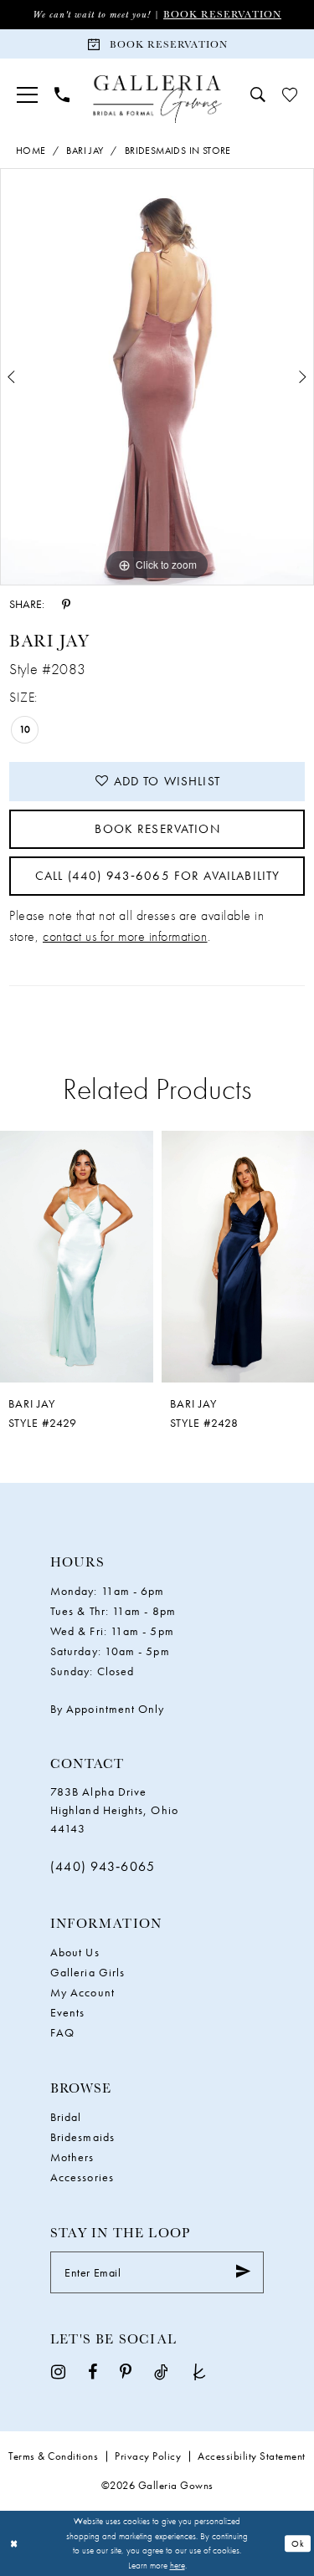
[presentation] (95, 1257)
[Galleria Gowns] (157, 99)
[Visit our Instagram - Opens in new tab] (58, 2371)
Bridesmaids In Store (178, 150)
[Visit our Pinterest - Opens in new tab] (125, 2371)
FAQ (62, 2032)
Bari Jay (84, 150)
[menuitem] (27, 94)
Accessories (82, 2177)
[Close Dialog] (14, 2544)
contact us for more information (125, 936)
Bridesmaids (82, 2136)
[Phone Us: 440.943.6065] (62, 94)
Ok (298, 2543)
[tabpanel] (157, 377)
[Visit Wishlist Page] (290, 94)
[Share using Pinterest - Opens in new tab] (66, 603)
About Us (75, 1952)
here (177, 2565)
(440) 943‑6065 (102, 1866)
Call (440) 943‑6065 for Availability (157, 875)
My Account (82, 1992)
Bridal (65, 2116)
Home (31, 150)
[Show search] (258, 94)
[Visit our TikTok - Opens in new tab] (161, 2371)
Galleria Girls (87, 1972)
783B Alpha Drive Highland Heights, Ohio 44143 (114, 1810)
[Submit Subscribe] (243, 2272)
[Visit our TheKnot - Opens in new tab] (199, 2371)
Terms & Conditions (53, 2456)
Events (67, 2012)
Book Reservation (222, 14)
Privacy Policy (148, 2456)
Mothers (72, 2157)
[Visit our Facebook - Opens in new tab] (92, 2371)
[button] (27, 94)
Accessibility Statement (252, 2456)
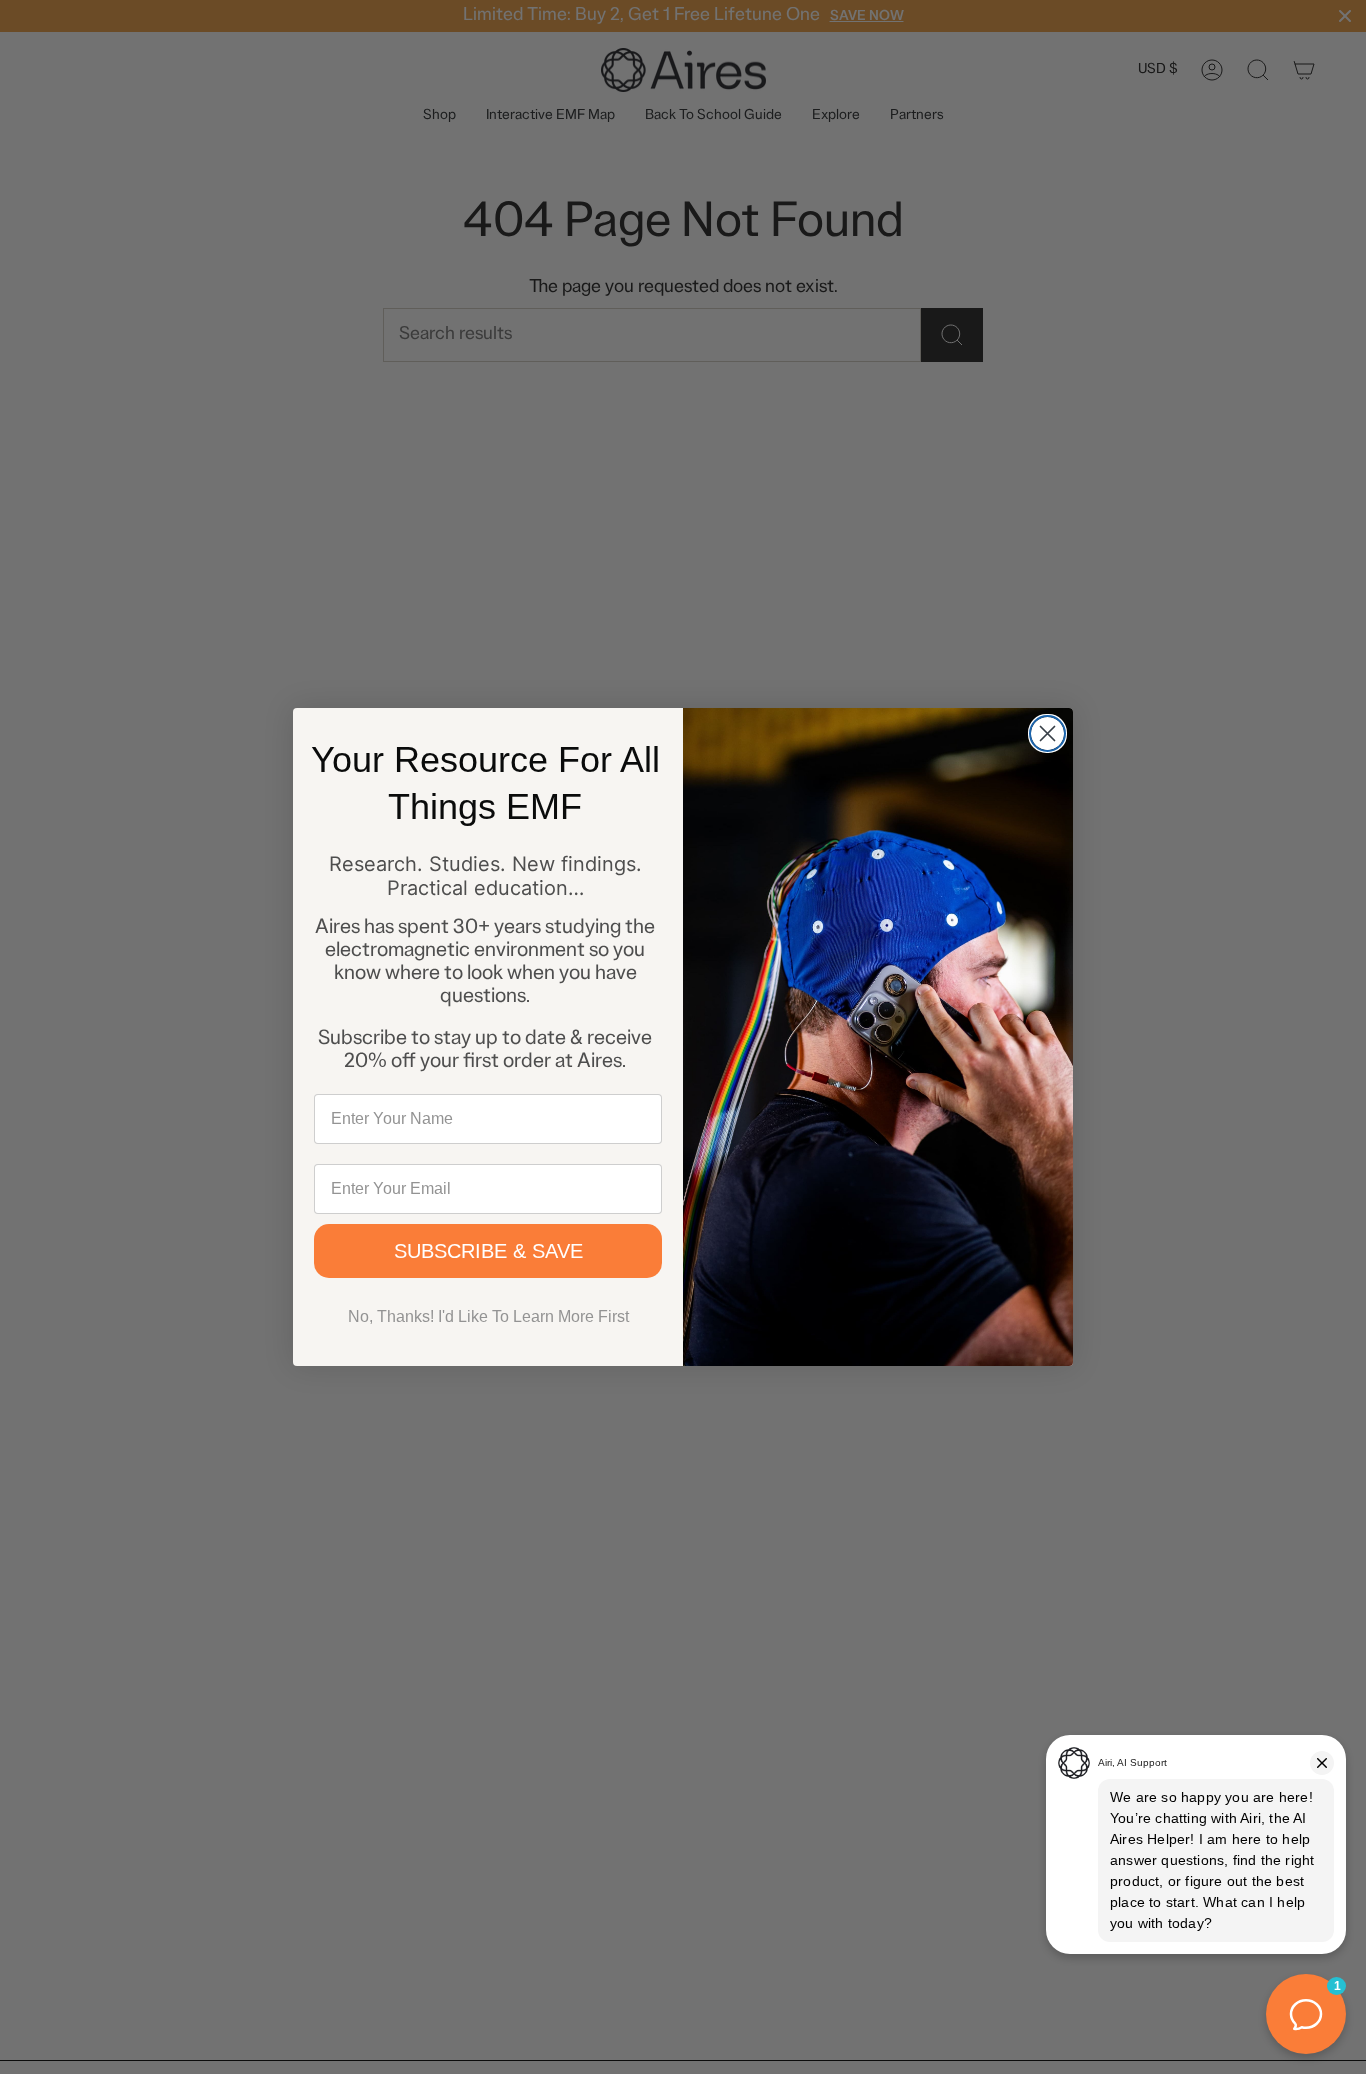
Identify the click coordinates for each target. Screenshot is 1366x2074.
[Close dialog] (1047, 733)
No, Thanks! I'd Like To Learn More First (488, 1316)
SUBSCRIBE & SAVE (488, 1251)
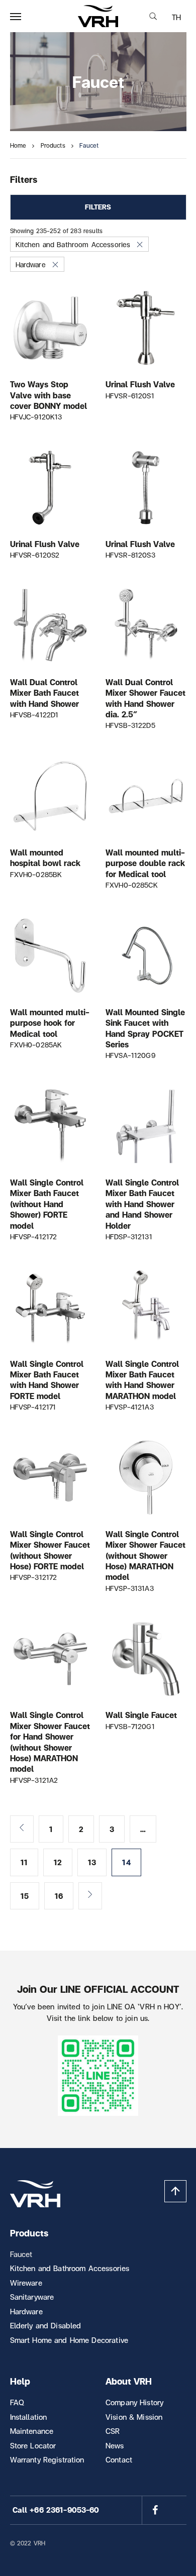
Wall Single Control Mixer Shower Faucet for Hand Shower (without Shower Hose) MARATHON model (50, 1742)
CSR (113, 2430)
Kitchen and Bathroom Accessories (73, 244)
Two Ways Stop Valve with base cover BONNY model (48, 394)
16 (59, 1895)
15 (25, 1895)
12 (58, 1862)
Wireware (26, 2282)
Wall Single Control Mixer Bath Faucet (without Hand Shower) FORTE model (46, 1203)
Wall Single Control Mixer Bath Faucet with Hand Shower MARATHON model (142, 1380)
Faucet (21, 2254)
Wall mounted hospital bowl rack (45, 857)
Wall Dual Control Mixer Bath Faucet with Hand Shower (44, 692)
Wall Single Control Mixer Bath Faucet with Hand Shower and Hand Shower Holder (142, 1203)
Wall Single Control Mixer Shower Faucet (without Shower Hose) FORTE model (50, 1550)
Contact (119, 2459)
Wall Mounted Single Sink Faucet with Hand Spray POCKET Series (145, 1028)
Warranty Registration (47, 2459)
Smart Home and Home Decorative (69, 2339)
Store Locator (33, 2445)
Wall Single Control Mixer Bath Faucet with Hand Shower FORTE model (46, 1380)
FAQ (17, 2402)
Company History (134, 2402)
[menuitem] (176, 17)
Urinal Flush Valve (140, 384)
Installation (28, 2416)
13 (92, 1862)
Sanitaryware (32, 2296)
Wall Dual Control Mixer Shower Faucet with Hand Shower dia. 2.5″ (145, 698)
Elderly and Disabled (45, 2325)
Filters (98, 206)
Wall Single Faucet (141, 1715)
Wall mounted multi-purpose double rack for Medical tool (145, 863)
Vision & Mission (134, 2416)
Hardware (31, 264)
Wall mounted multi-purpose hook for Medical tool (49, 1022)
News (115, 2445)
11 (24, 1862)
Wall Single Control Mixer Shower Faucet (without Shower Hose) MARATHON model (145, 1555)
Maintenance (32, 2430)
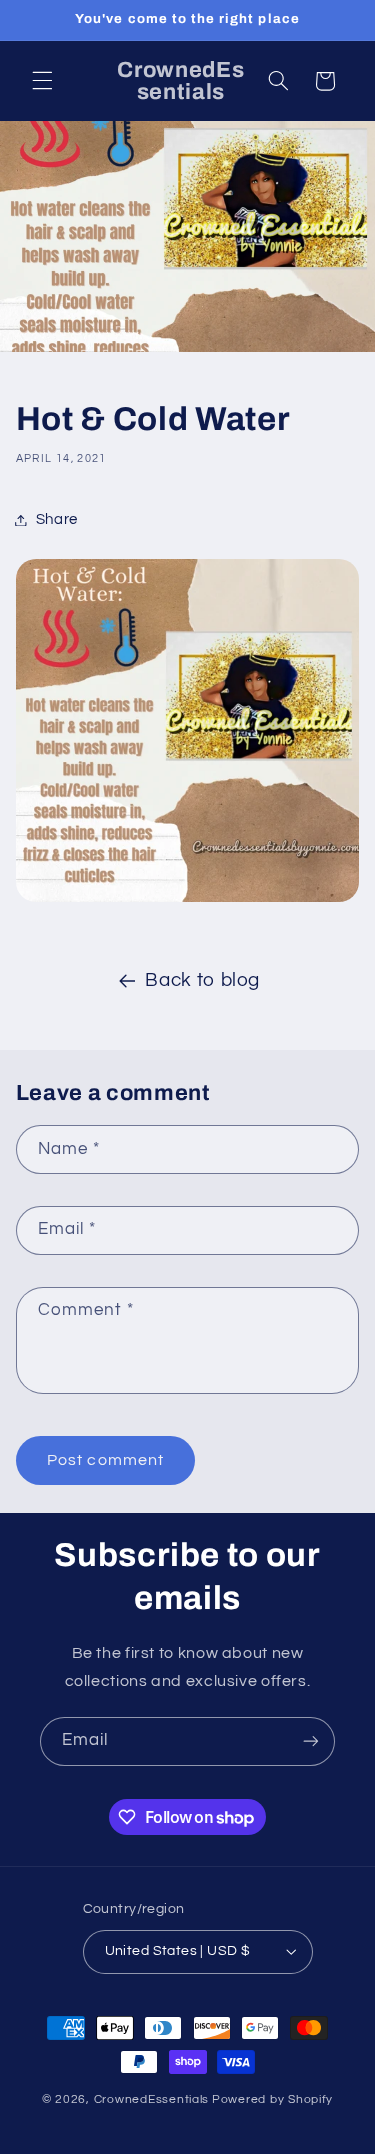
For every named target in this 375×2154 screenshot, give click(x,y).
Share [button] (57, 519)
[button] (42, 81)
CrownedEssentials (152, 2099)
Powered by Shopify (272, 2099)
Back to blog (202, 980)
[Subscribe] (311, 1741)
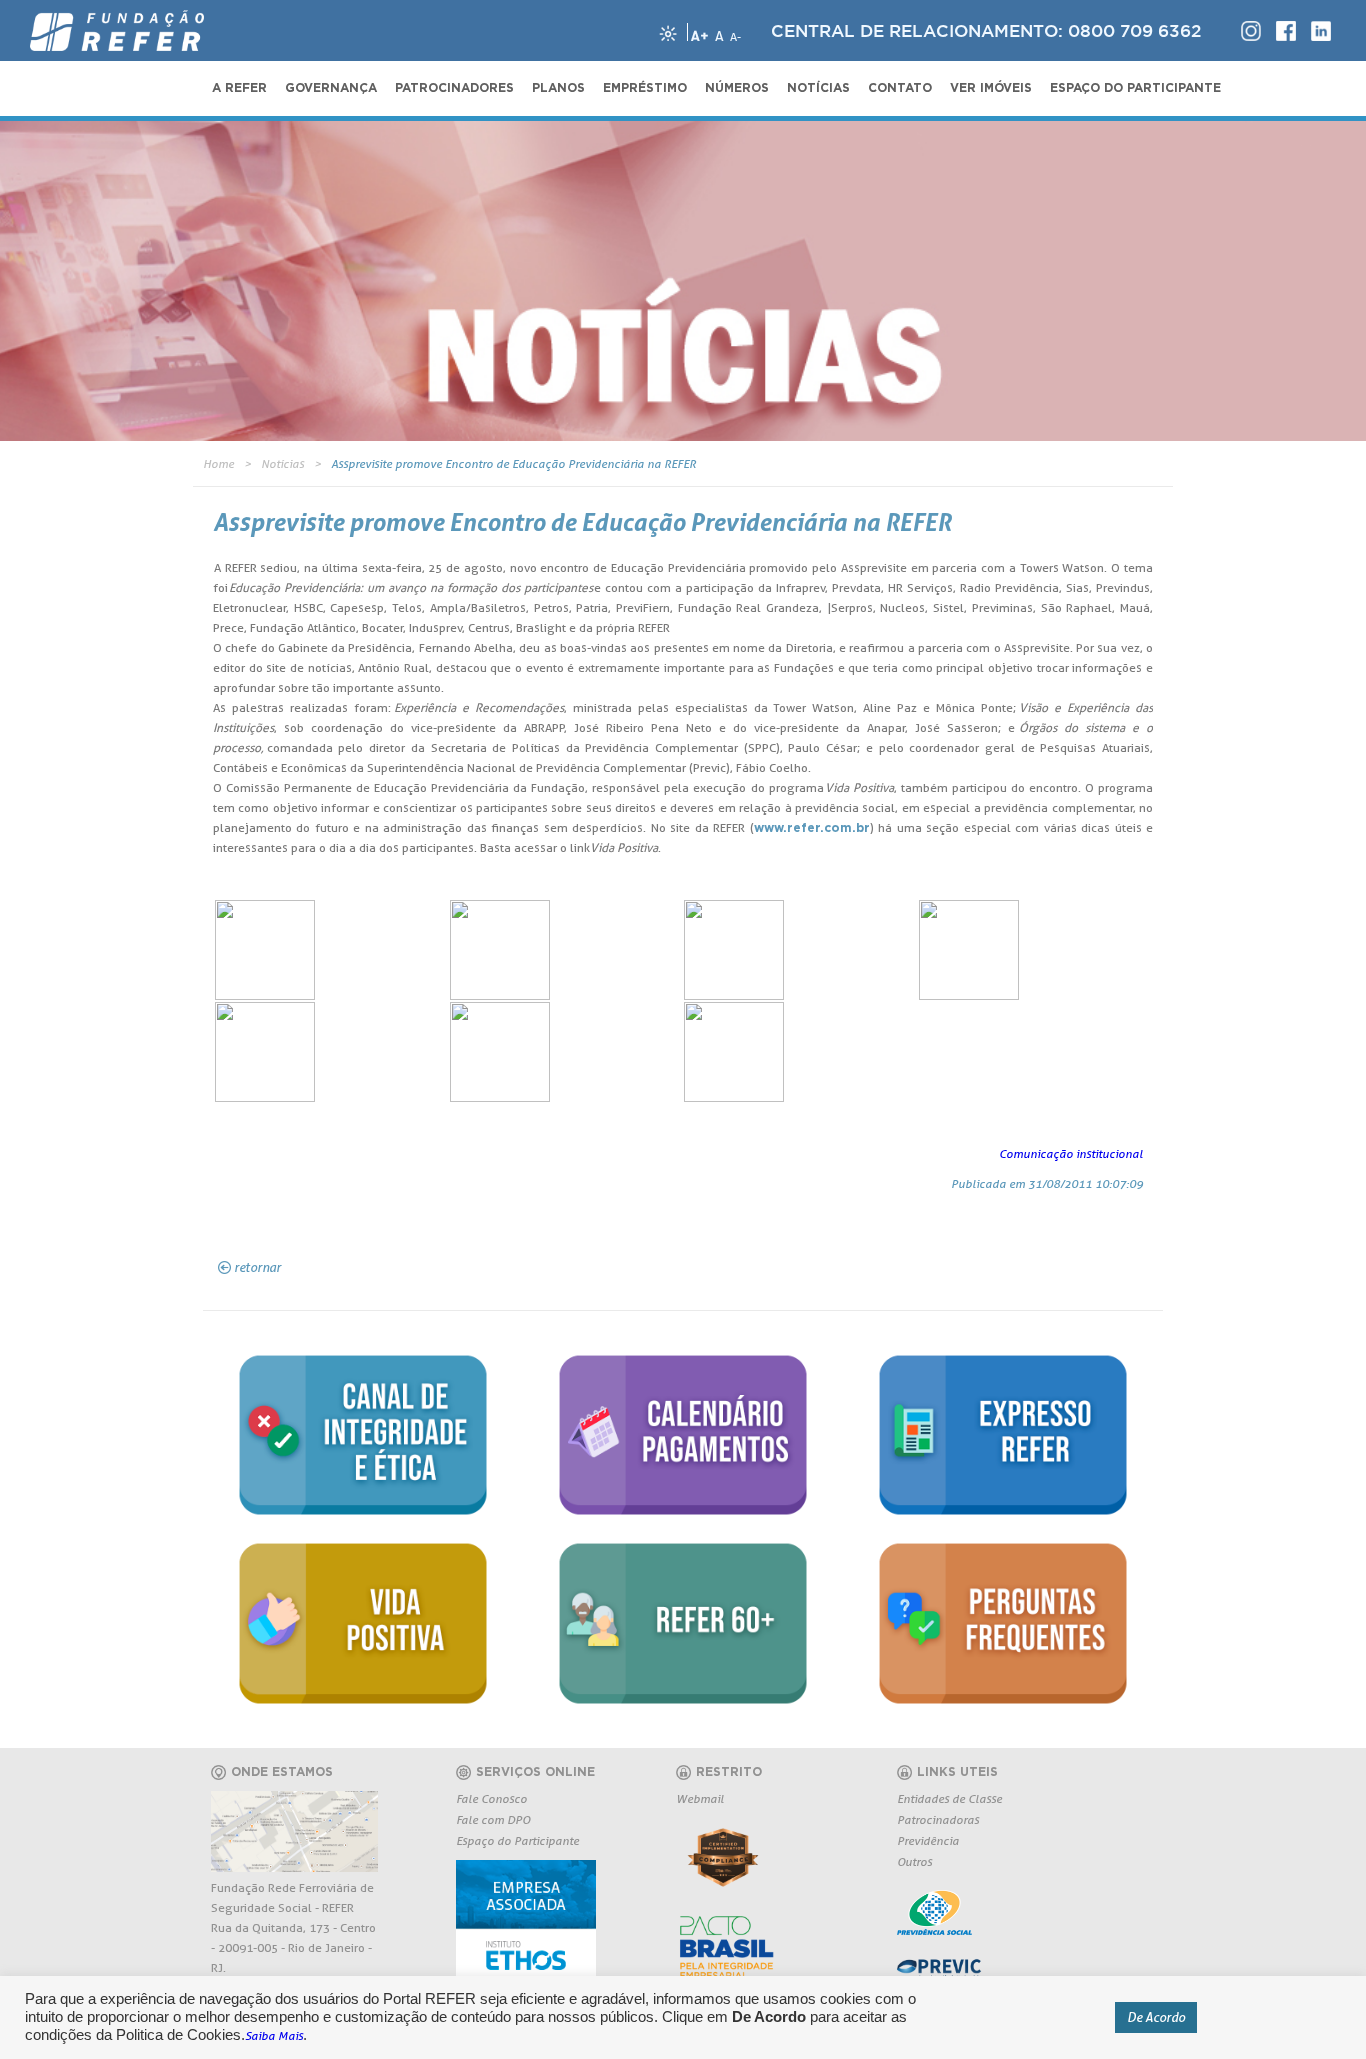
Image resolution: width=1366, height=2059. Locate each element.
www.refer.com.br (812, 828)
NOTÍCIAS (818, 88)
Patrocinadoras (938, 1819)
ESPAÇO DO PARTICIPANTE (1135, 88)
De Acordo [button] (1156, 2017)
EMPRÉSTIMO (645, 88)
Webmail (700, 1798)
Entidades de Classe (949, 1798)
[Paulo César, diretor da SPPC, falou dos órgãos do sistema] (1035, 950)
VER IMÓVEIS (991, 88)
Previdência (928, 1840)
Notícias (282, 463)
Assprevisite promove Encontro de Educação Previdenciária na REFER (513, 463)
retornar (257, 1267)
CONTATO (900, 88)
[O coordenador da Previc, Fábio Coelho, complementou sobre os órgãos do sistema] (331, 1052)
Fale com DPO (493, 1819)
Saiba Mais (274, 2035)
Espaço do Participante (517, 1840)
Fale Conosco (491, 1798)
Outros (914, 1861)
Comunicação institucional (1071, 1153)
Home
--------------------------------------------------
Exercise objective:
Among the entries, find each line that includes the string "Dual" and copy it.

Answer box:
Wall Dual Control Mixer Bath Faucet with Hand Shower (44, 692)
Wall Dual Control Mixer Shower Faucet with Hand Shower dia. 2.5″ (145, 698)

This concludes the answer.